▶ Set problem: Using the passage on the Republican primary calendar below, decide whether each statement agrees with it, answering yes or no and quoting the deciding words: 1. Steele picks 11 of the members of the committee. 2. A simple majority of the full RNC decides on the committee's recommendation. 3. The committee's work will be finished only after Steele runs for re-election.

[start of Provided passage]

What will Michael Steele do with the presidential primary calendar?

The power of the chairman to impact the future of the party is, to a degree, limited. Michael Steele will be able to attract a range of people that other candidates may not have been able to. But there is one area in which  the Chairman's race for the Republican National Committee will have significant power. He will pick the committee that sets the next primary calendar.

RNC rule 10(d), added this year, creates a "Temporary Delegate Selection Committee" which Steele "shall convene ...  as soon as practicable after the 2009 Republican National Committee Winter Meeting", at which he was elected.  The Committee will make a recommendation to the full RNC, which must approve or reject it on a 2/3rds vote of the full committee by the Summer meeting of 2010, to complete the process before the presidential nomination contest begins in full. (the full text of the rule is after the jump)

The key thing is that Steele picks 11 of the members and will have almost complete control over the committee, if he wants it. What will Michael Steele do? What will Michael Steele want? This could be a major legacy of his term as chairman. It will complete before he has to run for re-election in 2011, and it will probably mark the beginning of Presidential maneuvering. Also, given the differences between RNC and DNC rules, whatever deal that Steele cuts with the Democrats on this will likely be long-standing.

[end of Provided passage]
[start of Extracted records]

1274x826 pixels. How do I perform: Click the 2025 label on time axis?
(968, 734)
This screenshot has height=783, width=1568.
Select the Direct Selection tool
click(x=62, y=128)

[end of Extracted records]

▶ Reply:
1. Yes: "Steele picks 11 of the members"
2. No: "must approve or reject it on a 2/3rds vote of the full committee"
3. No: "It will complete before he has to run for re-election in 2011"